# Lowrance HDS 3 sonar freezing



## spin the wheel (Mar 14, 2010)

I have a HDS 3 that the sonar freezes,
This is the set-up.

HDS 3 at the helm connected to a Lowrance auto pilot and point 1 antenna via nema 2000.
At the stern I have a HDS carbon connected to the HDS 3 via ethernet. Only have one transducer and it is connected to the unit at the helm [hds3]

I can get everything talking to each other fine, but it seems that after its been on for 1/2 hour or so the sonar freezes. major pain in the butt when out in the water.
It has to be something with the carbon to the hds3 settings as I never had these issues when I had the HDS2 touch at the stern

The last couple times it happened,I disconnected the 2 units from each other, powered down the main unit [HDS3], wait for over a minute,[the carbon not connected] and it would still be froze when restarted

I'm wondering if tying them together by nema 2000 verses ethernet cable would cure this issue?
I am going to run heavier wires to power the HDS3 unit next.

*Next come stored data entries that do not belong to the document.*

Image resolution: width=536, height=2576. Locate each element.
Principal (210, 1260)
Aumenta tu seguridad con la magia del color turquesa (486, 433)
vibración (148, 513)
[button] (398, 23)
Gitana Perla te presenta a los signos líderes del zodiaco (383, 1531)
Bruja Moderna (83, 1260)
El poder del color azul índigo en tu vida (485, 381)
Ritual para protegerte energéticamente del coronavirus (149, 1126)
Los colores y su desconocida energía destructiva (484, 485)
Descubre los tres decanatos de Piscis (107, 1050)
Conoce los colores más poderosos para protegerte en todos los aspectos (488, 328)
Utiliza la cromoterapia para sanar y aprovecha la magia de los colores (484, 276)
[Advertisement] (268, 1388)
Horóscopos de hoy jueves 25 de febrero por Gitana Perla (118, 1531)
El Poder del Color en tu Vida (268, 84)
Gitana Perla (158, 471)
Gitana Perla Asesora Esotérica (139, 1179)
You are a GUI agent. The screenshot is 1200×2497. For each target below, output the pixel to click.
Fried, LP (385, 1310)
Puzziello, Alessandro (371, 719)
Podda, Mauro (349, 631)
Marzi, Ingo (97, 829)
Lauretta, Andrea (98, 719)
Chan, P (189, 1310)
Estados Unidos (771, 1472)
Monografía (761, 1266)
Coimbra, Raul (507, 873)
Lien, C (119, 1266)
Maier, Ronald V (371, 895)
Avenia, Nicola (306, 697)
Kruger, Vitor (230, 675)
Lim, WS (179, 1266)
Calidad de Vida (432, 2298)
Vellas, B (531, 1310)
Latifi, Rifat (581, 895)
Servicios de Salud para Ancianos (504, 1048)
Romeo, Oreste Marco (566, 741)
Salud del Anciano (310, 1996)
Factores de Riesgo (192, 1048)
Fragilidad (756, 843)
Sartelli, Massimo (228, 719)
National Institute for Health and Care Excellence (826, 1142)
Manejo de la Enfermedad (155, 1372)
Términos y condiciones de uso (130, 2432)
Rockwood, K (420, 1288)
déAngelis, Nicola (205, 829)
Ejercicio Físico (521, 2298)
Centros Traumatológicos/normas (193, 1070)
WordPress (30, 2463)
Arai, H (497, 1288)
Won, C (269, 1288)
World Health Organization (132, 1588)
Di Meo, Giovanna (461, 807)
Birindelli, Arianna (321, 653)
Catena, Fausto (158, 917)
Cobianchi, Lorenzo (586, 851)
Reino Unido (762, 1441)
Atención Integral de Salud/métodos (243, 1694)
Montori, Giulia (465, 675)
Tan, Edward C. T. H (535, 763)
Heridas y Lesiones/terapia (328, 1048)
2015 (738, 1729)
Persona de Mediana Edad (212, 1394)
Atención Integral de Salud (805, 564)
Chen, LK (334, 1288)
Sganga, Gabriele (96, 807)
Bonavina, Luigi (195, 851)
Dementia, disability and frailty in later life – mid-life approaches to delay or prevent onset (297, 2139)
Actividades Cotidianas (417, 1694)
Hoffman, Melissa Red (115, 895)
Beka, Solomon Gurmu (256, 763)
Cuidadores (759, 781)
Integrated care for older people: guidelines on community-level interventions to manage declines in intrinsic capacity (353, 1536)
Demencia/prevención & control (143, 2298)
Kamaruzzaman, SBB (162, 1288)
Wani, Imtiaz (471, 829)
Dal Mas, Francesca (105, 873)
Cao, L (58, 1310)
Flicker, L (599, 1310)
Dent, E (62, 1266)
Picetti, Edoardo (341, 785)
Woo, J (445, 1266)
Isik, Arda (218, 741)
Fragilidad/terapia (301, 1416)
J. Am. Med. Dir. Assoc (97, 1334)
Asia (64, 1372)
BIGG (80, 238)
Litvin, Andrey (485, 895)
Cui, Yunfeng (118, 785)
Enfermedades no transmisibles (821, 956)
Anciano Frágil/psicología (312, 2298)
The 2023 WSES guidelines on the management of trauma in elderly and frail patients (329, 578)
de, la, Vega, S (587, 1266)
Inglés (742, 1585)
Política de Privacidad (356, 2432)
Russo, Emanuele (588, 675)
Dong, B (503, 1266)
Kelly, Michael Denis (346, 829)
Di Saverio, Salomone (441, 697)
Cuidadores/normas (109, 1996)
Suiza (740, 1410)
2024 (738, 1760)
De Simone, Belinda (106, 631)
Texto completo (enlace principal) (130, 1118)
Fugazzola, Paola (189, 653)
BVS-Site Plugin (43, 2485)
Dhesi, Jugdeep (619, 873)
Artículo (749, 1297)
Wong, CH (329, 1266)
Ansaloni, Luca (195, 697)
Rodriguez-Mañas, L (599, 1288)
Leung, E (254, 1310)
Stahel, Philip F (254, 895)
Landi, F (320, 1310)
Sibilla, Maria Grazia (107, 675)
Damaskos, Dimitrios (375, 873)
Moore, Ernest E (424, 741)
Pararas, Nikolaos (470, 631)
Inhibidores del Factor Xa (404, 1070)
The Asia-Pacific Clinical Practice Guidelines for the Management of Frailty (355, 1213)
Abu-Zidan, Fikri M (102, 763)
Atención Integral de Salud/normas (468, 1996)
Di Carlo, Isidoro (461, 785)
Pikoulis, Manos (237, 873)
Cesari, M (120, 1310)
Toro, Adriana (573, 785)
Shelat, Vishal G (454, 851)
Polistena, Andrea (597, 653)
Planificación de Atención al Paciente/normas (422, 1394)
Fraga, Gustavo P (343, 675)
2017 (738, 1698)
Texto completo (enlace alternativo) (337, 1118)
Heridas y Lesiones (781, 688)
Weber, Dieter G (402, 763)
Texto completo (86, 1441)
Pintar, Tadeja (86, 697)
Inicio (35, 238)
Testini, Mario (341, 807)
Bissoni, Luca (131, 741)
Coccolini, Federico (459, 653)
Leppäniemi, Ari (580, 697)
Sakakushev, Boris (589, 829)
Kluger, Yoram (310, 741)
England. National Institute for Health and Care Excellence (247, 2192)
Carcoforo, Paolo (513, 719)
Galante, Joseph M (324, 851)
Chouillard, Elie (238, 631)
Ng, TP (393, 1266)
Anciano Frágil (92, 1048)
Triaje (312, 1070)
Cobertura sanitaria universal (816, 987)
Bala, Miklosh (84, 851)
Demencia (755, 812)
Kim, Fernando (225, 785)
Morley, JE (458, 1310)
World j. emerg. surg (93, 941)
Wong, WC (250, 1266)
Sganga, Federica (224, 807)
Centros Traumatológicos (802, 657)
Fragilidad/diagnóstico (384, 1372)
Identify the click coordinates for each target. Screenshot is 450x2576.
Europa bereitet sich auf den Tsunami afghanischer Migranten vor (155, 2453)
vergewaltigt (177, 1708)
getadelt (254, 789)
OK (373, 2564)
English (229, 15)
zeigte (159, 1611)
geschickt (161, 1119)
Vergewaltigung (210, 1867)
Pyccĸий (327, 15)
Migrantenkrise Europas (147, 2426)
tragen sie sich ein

I would appreciate any suggestions or insight
Thanks


----------



## spin the wheel (Mar 14, 2010)

I think I just found the issue.
Over on BBC there is a thread of people having this same problem, It happened to them after they installed the latest gen3 update [18.2 something] according to some, lowrance support told them to reinstall the 7.0 update and all is well.
This makes sense, as I did the updates when installing the carbon

Now all I have to do is figure out how to install past updates [Uggh]


----------



## spin the wheel (Mar 14, 2010)

I was able to reload a past update and got out today to try again, Both units worked perfectly 
Note to self, if it's working don't fix it


----------